===== INPUT FOR THIS TASK

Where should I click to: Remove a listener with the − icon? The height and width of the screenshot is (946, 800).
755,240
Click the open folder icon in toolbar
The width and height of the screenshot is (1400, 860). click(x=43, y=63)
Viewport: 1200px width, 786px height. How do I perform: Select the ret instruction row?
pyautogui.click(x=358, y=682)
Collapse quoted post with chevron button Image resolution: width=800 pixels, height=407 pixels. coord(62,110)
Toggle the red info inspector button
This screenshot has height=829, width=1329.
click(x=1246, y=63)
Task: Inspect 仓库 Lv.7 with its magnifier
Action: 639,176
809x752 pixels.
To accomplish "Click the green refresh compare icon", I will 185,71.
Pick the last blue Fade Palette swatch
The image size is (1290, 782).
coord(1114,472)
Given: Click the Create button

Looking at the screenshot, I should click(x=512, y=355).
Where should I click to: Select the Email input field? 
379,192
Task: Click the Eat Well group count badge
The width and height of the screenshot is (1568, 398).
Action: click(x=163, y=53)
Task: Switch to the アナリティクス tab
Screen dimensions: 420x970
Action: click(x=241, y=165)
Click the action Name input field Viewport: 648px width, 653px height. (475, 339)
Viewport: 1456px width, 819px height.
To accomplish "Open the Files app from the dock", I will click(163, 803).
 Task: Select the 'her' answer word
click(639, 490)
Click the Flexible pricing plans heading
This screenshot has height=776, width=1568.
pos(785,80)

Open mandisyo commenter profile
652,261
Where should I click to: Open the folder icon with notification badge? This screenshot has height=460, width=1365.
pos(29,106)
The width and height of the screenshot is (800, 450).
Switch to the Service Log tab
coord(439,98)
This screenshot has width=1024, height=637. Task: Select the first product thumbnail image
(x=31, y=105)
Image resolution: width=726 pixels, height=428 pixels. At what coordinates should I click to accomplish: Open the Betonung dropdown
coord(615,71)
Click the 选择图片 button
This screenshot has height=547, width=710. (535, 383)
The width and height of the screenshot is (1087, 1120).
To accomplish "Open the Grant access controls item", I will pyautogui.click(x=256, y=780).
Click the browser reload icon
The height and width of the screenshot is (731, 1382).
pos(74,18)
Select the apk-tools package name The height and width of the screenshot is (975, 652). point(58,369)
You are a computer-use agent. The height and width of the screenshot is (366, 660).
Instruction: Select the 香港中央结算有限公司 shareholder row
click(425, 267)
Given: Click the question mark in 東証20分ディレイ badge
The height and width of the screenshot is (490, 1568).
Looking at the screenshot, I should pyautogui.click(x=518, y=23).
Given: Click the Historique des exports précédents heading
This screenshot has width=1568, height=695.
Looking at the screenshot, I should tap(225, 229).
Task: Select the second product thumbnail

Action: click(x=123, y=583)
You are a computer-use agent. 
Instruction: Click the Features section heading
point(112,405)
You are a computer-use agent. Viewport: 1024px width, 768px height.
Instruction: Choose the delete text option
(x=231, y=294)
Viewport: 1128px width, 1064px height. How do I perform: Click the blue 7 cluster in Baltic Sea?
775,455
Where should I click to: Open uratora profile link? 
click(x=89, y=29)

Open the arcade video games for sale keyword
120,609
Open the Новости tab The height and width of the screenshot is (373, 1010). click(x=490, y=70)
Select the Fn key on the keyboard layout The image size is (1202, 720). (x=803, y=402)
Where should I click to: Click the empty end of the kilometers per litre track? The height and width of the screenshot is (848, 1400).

==========

- [WHAT THE TASK REQUIRES]:
Check every line above for the string "agent" and copy those that have it.

- [EXERCISE ANSWER]:
You are a computer-use agent. The height and width of the screenshot is (366, 660).
You are a computer-use agent. 
You are a computer-use agent. Viewport: 1024px width, 768px height.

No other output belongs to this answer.